Despite the rise in the markets this year, there are still great value stocks to be found.
It’s a good idea to buy stocks that have solid upside potential and limited downside. And I think automation technology company Emerson Electric (EMR 1.25%), water products company Pentair (PNR 1.95%), and industrial conglomerate 3M (MMM 1.34%) are ideal candidates in this regard. Here’s why.
Emerson Electric is an outstanding value stock
Management’s decision to focus the company on automation and adjacent markets like industrial software and test and measurement is set to pay off in the coming years. Having recently completed the sale of its remaining 40% interest in its heating, ventilation, air-conditioning, and refrigeration (HVACR) joint venture, Copeland, Emerson Electric is ready to accelerate its growth into its targeted end markets.
Its core business of automation has been mixed in 2024, with process automation (oil and gas, mining, chemicals, etc.) and hybrid (food, life sciences, etc.) growing solidly with mid-single-digit orders growth in the recent third quarter, offset by a low-single-digit decline in orders in discrete (factory automation).
Still, as its peer Rockwell Automation noted, discrete automation is experiencing an inventory correction. Distributors are reducing inventory from previously elevated levels caused by lengthening product lead times during the supply chain crisis. Emerson’s automation performance is expected to improve once the inventory correction is completed and interest rates decrease.

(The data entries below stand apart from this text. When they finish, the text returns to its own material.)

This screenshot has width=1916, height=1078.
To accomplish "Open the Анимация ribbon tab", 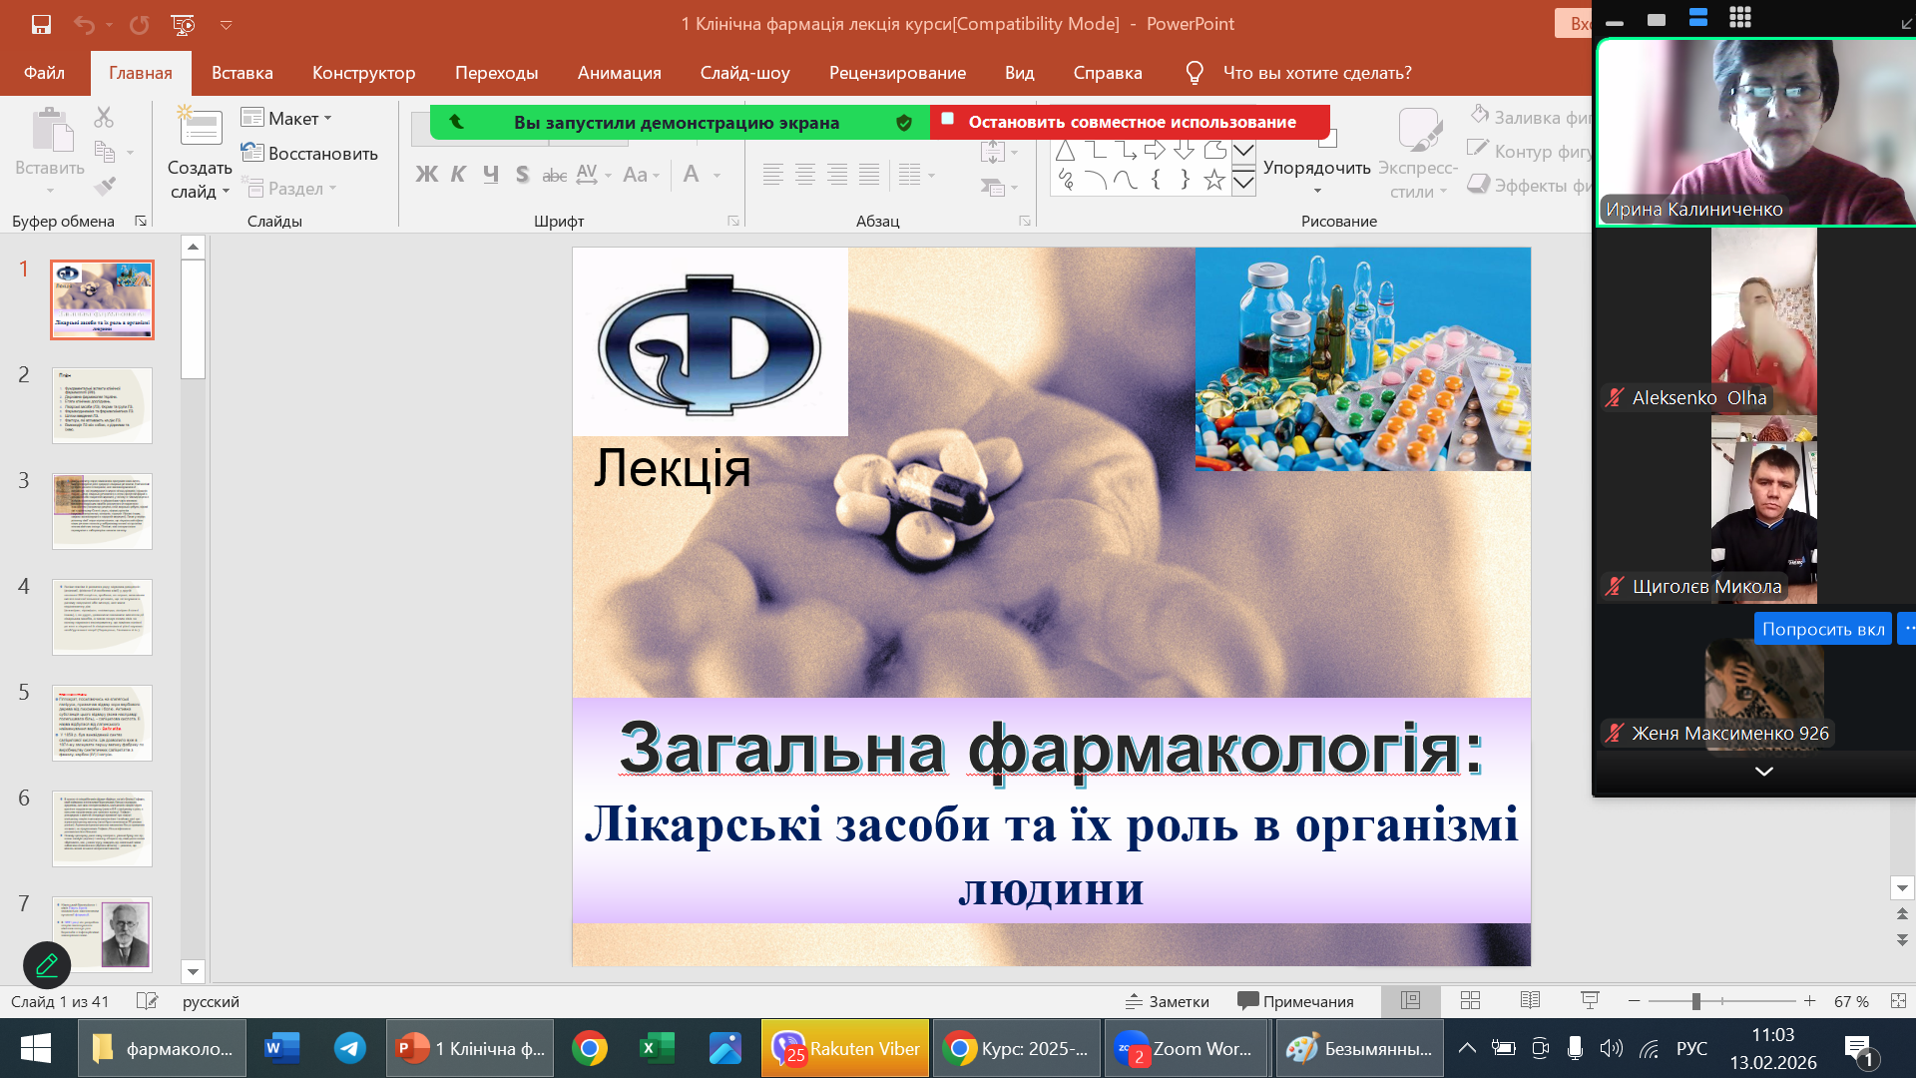I will pos(619,73).
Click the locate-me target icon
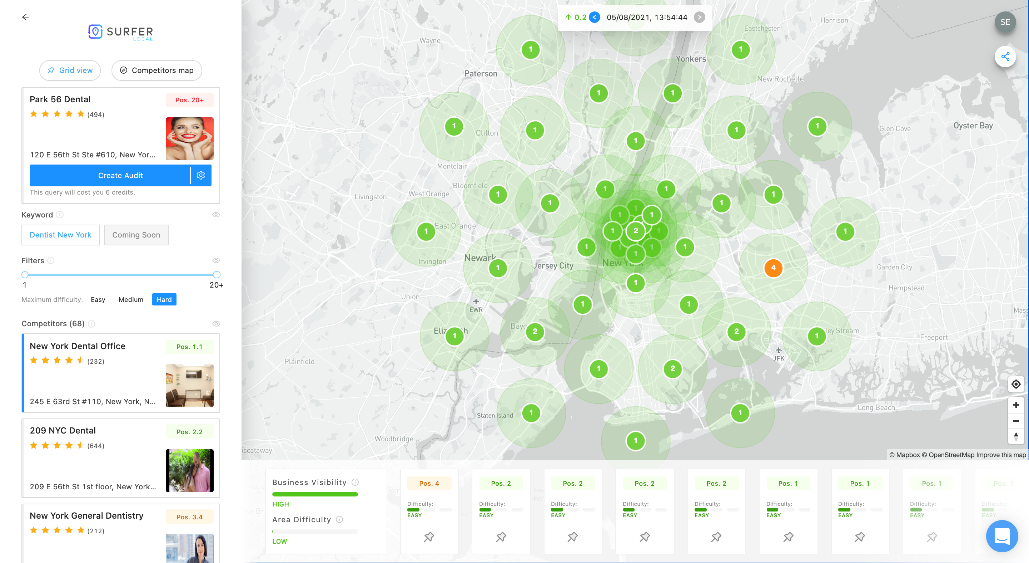The image size is (1029, 563). click(x=1016, y=384)
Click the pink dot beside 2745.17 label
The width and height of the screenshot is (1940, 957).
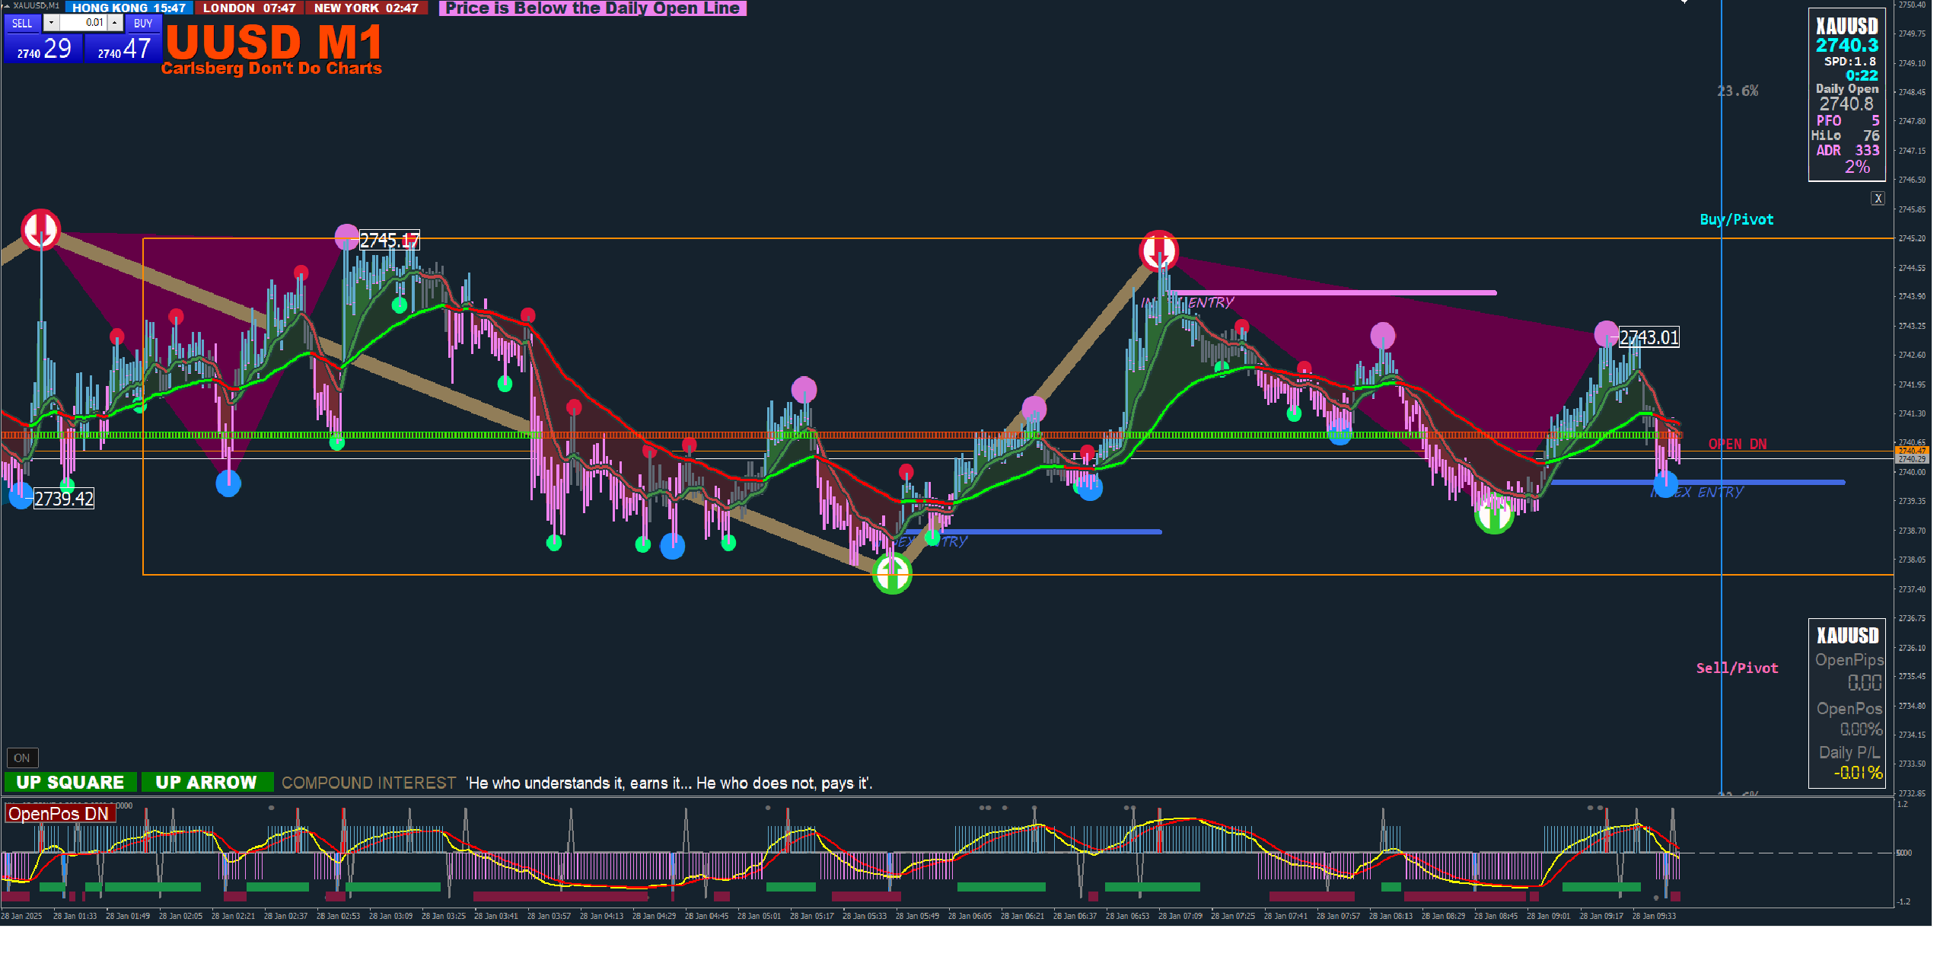347,236
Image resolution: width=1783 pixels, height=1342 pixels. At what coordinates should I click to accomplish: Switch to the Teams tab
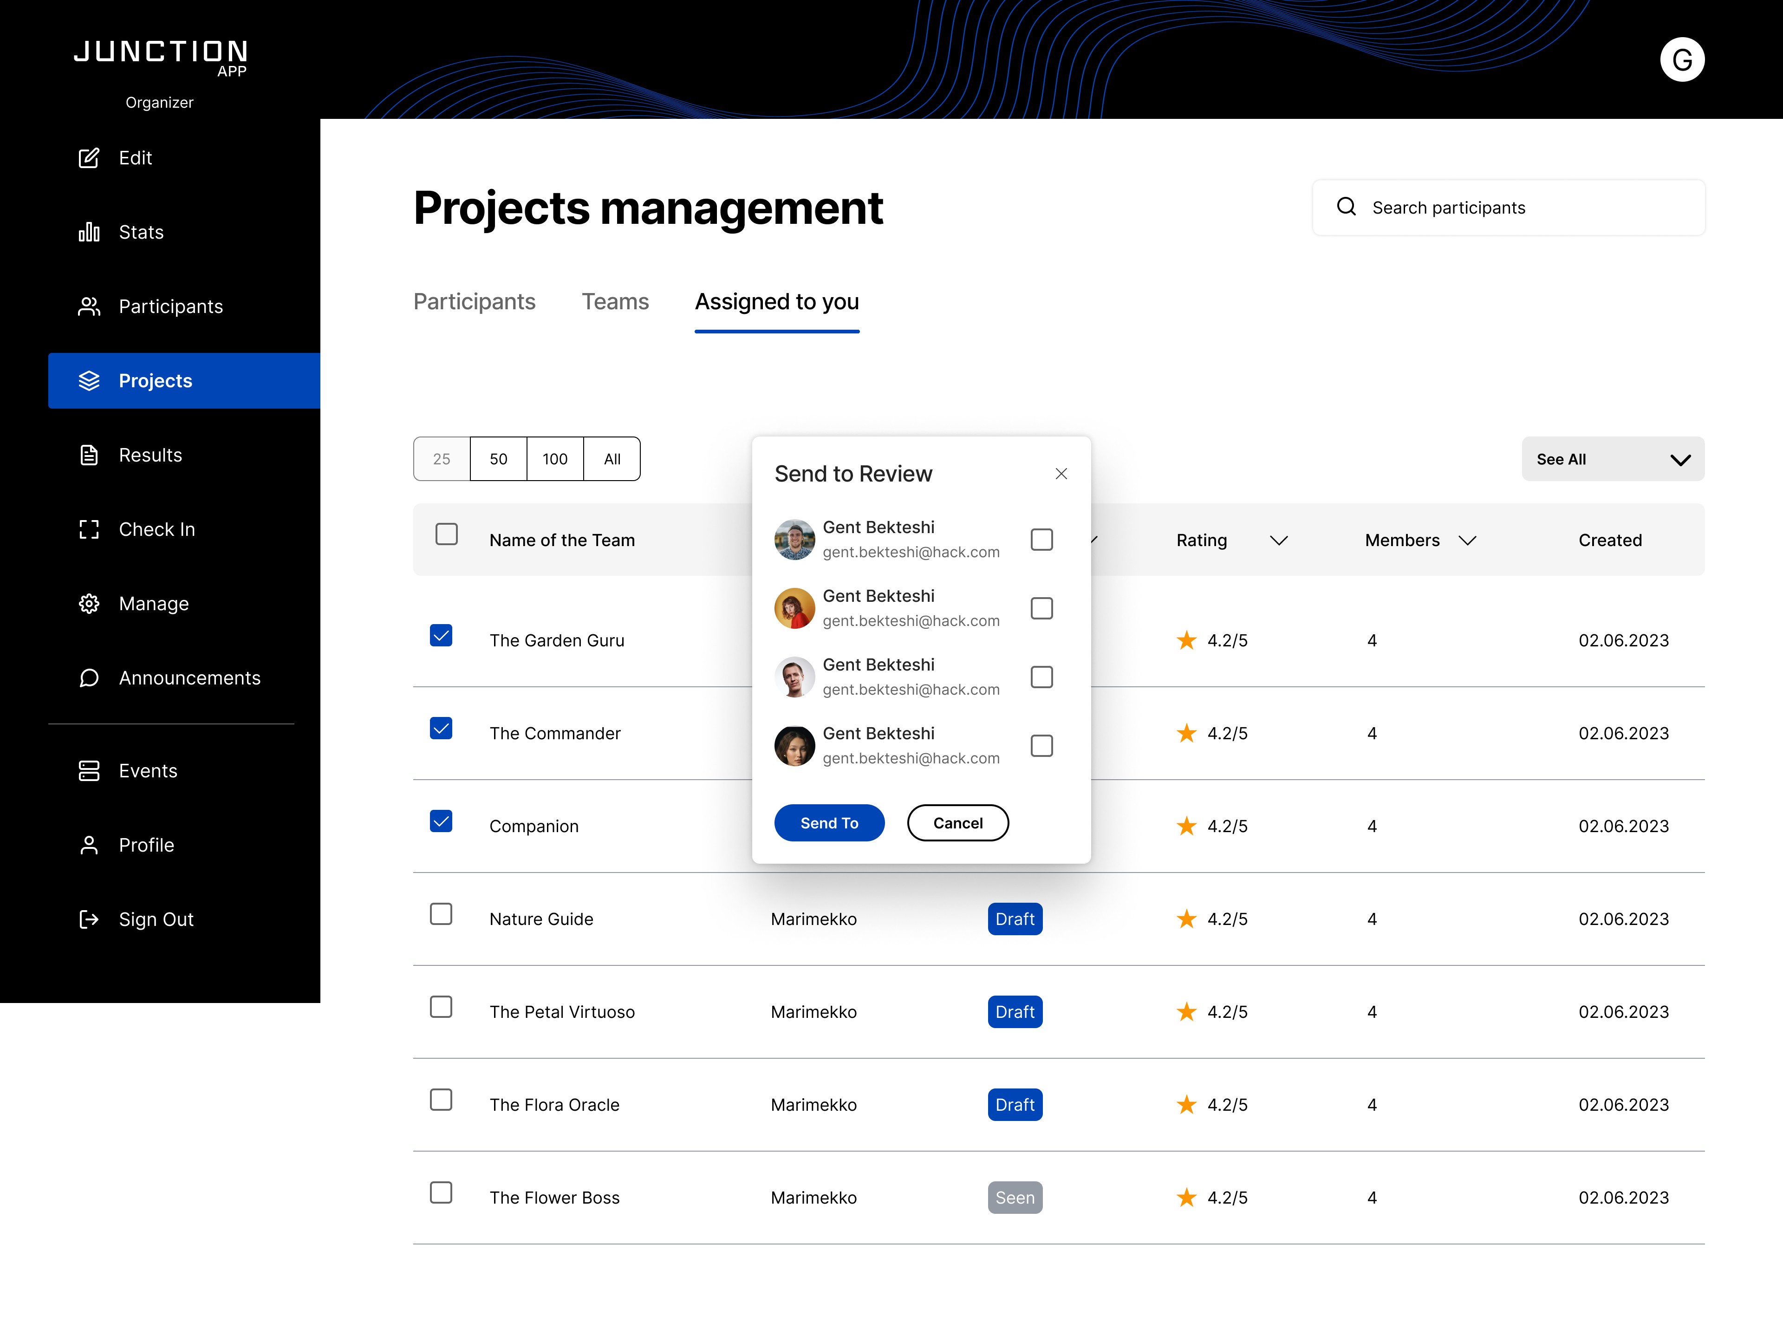pos(615,302)
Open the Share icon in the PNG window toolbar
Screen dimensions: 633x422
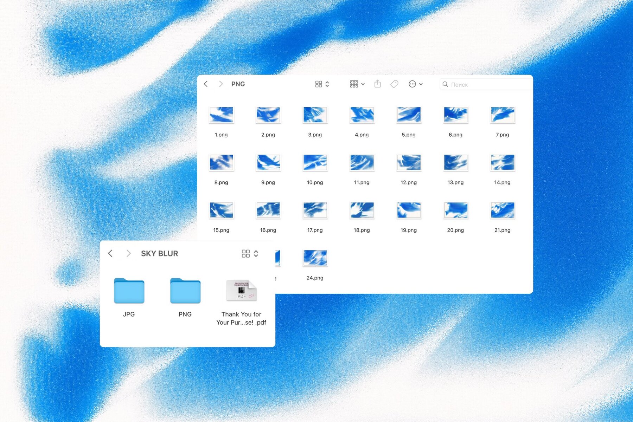(378, 84)
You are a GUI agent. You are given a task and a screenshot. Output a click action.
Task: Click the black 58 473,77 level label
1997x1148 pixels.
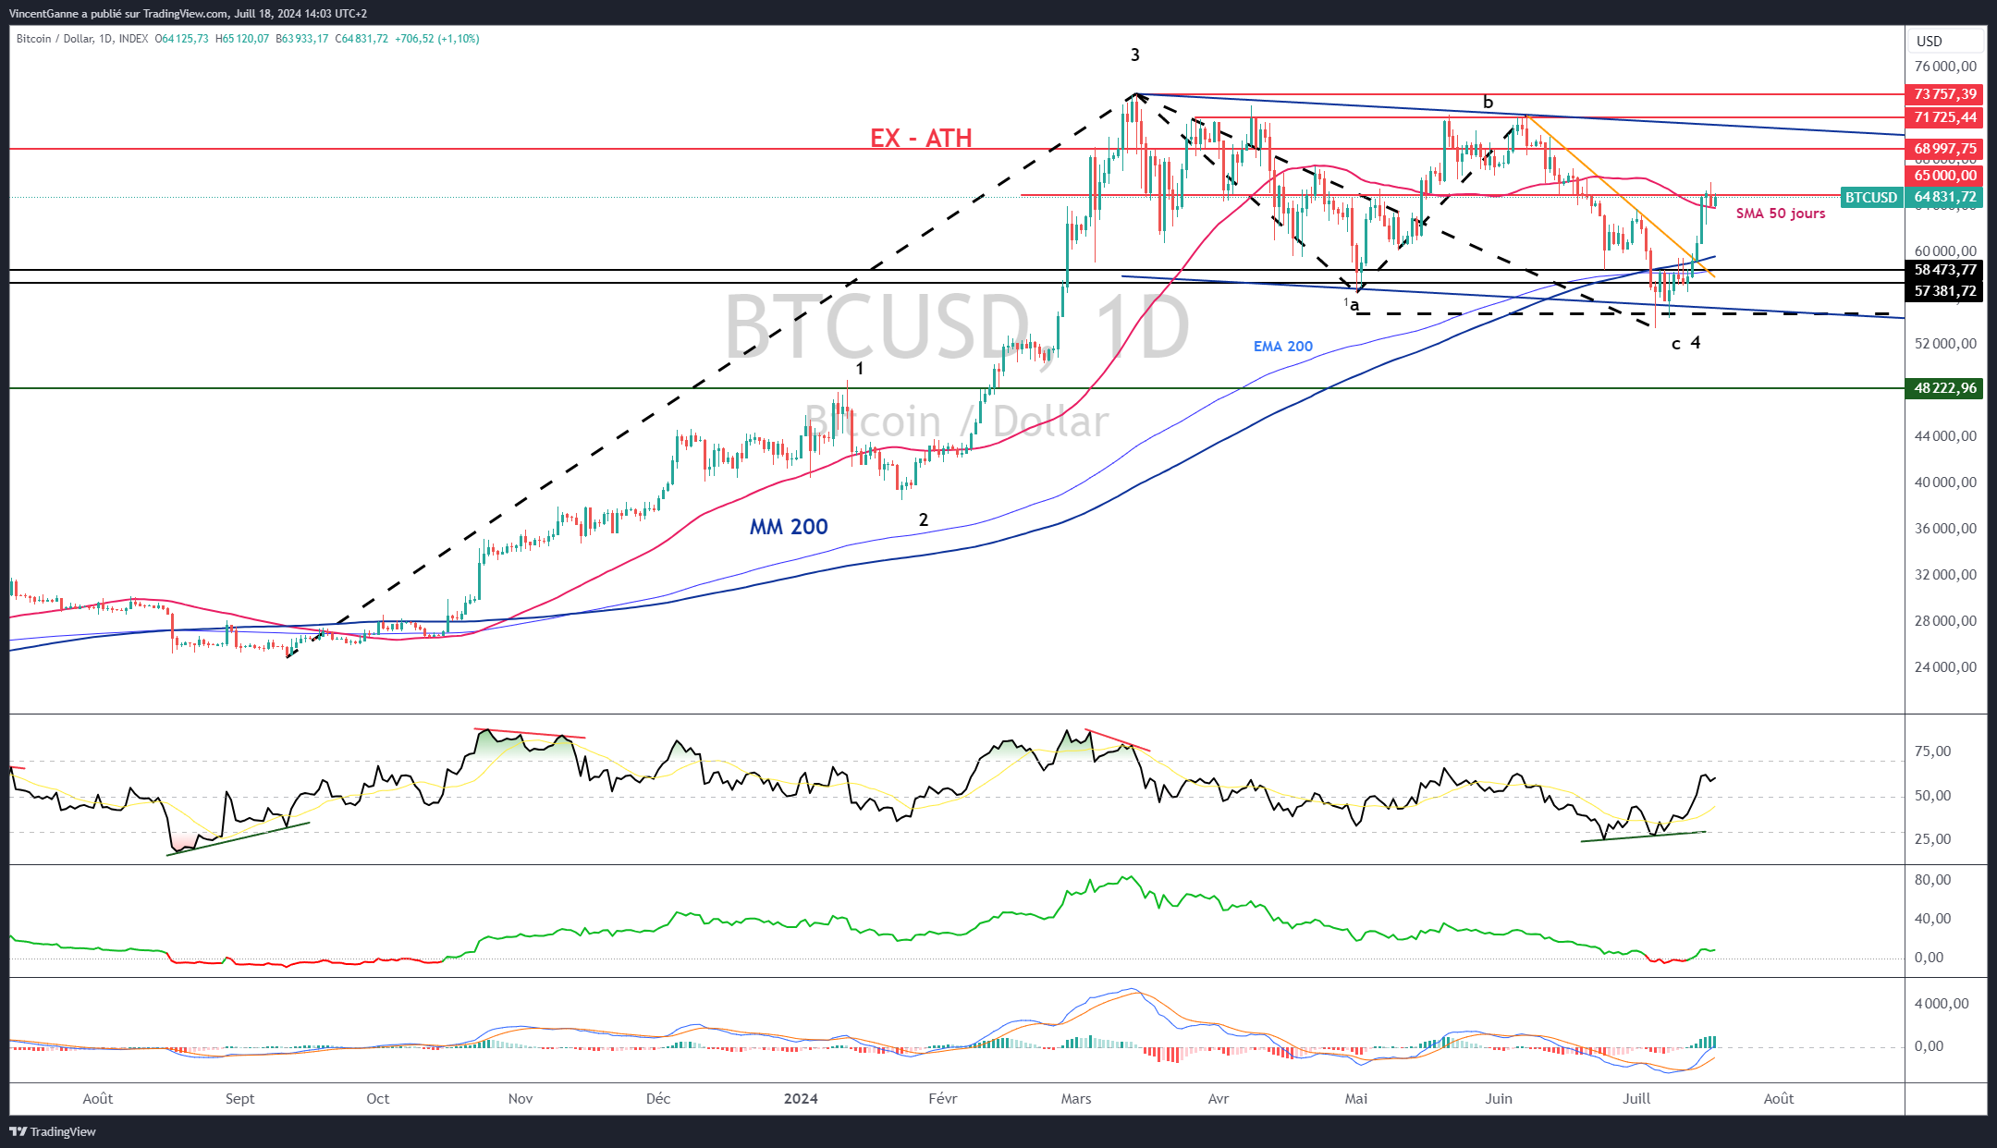pos(1945,270)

Moreover, its 55% ownership of industrial software company Aspen Technology exposes Emerson to positive spending trends in energy, utilities, and smart grid solutions. Lastly, its acquisition of test and measurement company NI last year looks well-timed. Emerson, and its test and measurement peer Keysight Technologies, is expecting a growth recovery in 2025.
Thinking longer-term, Emerson’s automation solutions are critical to keeping its customers’ operations cost-effective, a crucial concern for plants operated outside low labor-cost countries. Trading at 17.5 times Wall Street earnings estimates for 2025, Emerson Electric stock has plenty of upside potential, while the downside is limited by the fact that its markets are bottoming in 2024.
Pentair is set for sales and margin growth
Pentair is a water products company servicing the industrial, commercial, and residential markets. It is one of the most compelling stocks on the market today. There are three key reasons why:
- Through transformational initiatives, the company aims to increase its operating profit margin from 20.8% in 2023 to 24% in 2026.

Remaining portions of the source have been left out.